--- DATASET CONTENT Enclosed Below ---
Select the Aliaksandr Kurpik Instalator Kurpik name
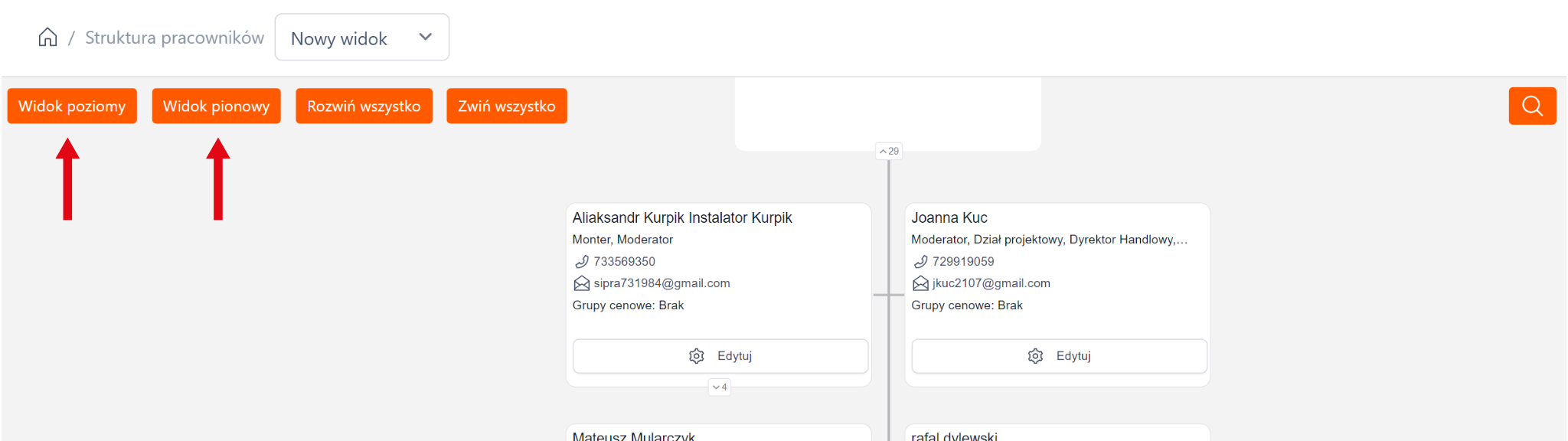681,218
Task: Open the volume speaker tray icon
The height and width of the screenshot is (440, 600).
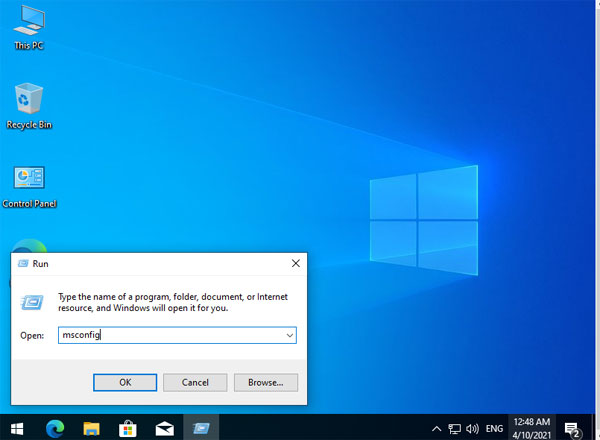Action: (x=470, y=427)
--- End of Enclosed DATASET CONTENT ---
> **THE TASK**
Each entry above should be printed exactly, and any picture in it left out.

> **SOLVED PROBLEM**
Select the Aliaksandr Kurpik Instalator Kurpik name
681,218
Task: Open the volume speaker tray icon
The height and width of the screenshot is (440, 600).
Action: (x=470, y=427)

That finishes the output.